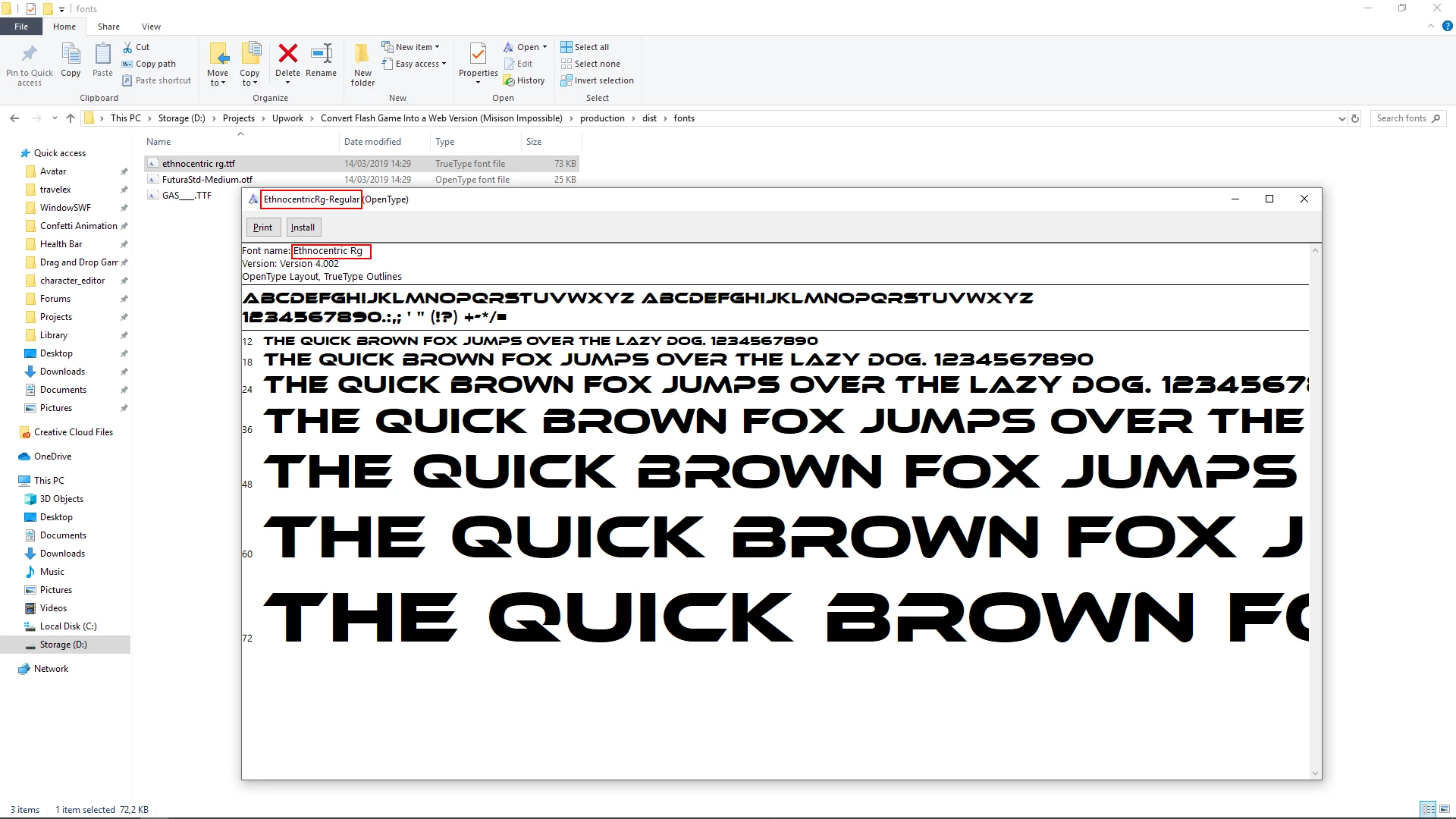Screen dimensions: 1456x819
Task: Open the View ribbon tab
Action: (151, 27)
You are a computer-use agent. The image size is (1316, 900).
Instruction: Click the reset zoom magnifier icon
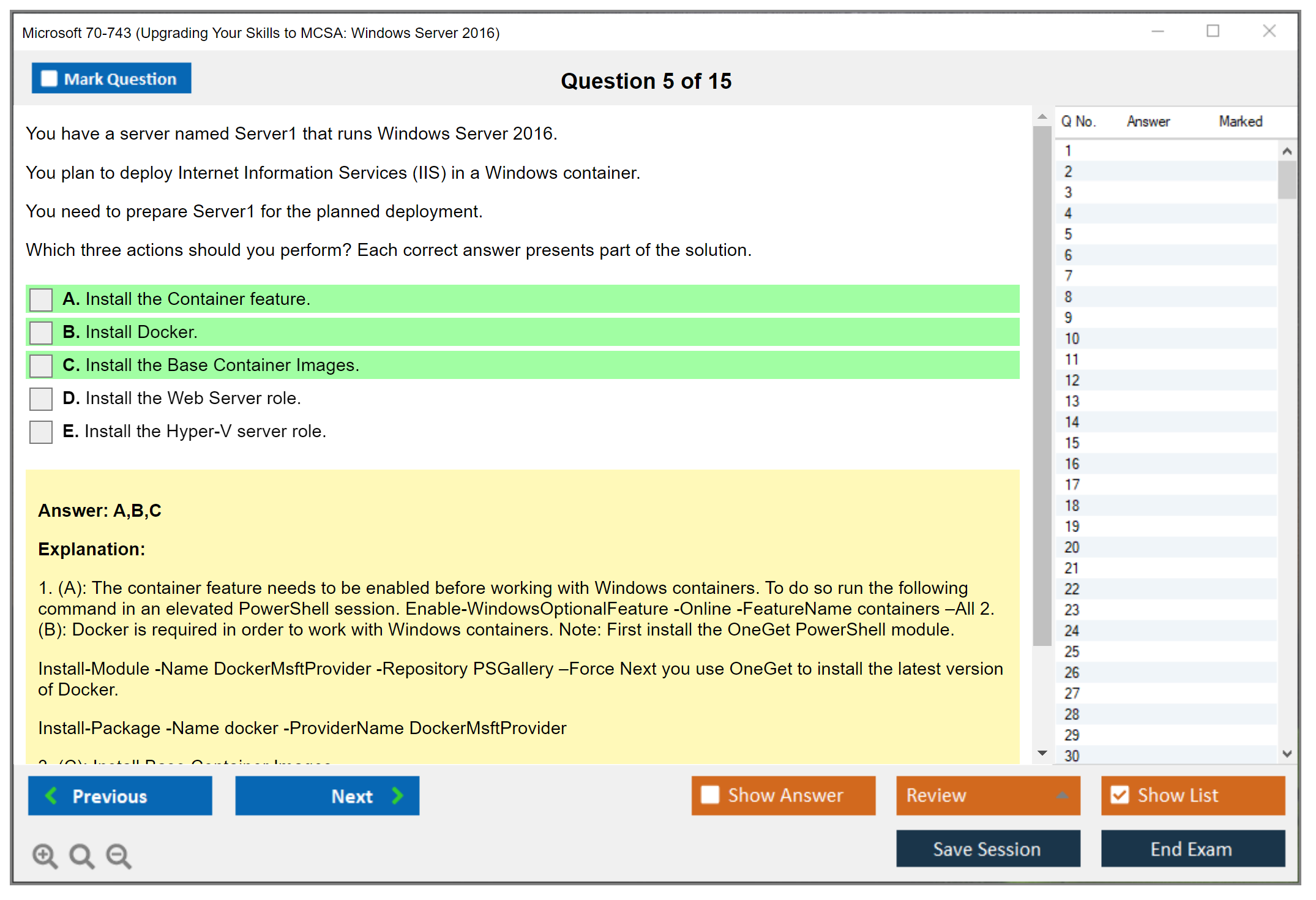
────────────────────
== Instructions for the task ==
All lines between the one that contains "You are a computer-use" and the end of the records above, both included, are to be returned exactly as they stand, except for pictures, which are omitted.

== Task result ==
You are a computer-use agent. The image size is (1316, 900).
Instruction: Click the reset zoom magnifier icon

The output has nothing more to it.